В павильоне (домике, к счастью, с минимумом бетона, и с большими стеклянными окнами) газетная лавочка, дразнясь, благоухала даже через стекло вкусным фруктовым табаком для трубок, фруктовой же жвачкой и свежими журналами – но оказалась заперта.

Город казался необитаемым. Цыкали кузнечики. Москвичи притихли и щурились на солнце как ящерицы. Приятно шаркал асфальт под подошвами на дорожке: по-летнему.

Дьюрька, уже резво семеня на полусогнутых, вернулся обратно, опять бордовый, трясясь от нервного хохота – схватил Елену за рукав рубашки, и, будучи даже не в состоянии объяснить по дороге причину, подвсхлипывая только: «Нам туда не надо!», подтащил ее к чистенькой, до кристального блеска вымытой стеклянной остановке и ткнул пальцем в указатель: «Автобусы на Дахау».

– Ты только посмотри на них: выглядят как сироты, ждущие, когда их немцы приедут разбирать по семьям! – вдруг обернувшись, жарко шепнул ей Дьюрька.

– Ты хотел сказать «посмотри на нас»? – засмеялась она.

Расплескавшие на ходу по всему тротуару сумки, а заодно и самих себя соученички – во главе с долговязым антикоммуникативным Хэрром Кеексом, который на всякий случай, для поддержания ритма, все время приговаривал увесисто: «Да. Да.», раскачивался, скрестив руки, и смотрел в асфальт, в котором, казалось, сейчас прожжет дырку; и стушевавшейся Анной Павловной, которая от усталости уже даже перестала отбиваться от ободряющих объятий Чернецова, и только брезгливо морщила нос, – выглядели действительно сиротливо.

Никто за ними не приезжал. И не приходил.

Стадо из полтысячи велосипедов (вероятно, строго по числу жителей города, подумала Елена), прикованных парами вертикально, нос к носу, под навесами с двух сторон от павильона, было похоже на застывшую баталийную сцену дерущихся между собою усами гигантских кузнечиков.

– Я п «о» йду, п «о» жалуй, п «о» зв «о» ню!
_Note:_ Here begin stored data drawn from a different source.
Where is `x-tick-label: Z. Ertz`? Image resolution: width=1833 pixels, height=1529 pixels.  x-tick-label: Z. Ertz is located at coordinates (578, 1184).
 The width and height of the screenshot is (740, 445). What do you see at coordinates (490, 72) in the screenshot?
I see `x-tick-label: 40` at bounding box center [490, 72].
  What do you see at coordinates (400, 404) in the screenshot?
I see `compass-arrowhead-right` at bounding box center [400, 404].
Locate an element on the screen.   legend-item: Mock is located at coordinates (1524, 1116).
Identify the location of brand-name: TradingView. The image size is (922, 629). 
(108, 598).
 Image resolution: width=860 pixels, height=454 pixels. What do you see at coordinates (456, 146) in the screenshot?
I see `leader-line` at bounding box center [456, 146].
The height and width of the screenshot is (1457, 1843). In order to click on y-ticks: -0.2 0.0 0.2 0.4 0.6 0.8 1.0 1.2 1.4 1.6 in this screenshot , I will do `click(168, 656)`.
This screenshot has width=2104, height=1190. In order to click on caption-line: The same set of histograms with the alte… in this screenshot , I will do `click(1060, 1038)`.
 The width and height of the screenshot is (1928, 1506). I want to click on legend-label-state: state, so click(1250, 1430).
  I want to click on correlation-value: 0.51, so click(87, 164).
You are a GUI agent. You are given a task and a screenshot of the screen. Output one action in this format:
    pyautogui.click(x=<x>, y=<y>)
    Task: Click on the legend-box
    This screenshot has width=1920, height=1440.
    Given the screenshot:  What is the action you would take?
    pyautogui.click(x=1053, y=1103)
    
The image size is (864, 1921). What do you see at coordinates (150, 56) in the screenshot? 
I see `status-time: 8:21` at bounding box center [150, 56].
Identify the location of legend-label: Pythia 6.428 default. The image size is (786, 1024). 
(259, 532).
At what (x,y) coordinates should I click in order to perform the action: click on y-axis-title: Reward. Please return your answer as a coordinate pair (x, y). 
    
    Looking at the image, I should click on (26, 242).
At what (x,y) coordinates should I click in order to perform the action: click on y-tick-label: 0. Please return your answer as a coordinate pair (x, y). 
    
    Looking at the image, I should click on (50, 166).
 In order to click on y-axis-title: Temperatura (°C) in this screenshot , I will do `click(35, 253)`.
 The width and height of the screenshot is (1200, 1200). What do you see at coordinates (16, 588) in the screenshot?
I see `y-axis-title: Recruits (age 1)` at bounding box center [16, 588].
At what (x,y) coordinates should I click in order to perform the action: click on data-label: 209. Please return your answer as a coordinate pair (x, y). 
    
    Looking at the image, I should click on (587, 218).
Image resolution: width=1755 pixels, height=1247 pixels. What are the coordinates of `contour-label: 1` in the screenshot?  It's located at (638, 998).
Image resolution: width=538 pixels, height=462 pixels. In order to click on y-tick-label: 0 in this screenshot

К «о» му-нибудь. Я же сказал им. Но в виду «о» п «о» здания поезда, видимо, было трудно изменить планы, – выговорил, наконец, судорожно расчесывая свою бороду ногтями против шерсти, Хэрр Кеекс.

Вдруг из-за поворота со сладчайшим звуком вывернул первый автомобиль, за ним посыпался второй, третий, и русских детей стали разбирать как какой-то дорогой товар – из автомобилей выскакивали родители, улыбались как можно радушнее, кланяясь, и предлагая себя, и с надеждой произнося «Ну, кто хочет к нам жить?»

Дьюрька первый решился и сел в роскошный джип. Потом забрали Аню. Следом подобрали Кудрявицкого.

Стремительная лотерея продолжалась всего минут пять.

Машины, как на формуле-1, на бешеной скорости заезжали в боксы на дозаправку и смену шин – вернее, подхватывали доставшегося по счастью русского – и уносились прочь с добычей, скорей-скорей, пока не отняли другие, налетевшие следом семьи.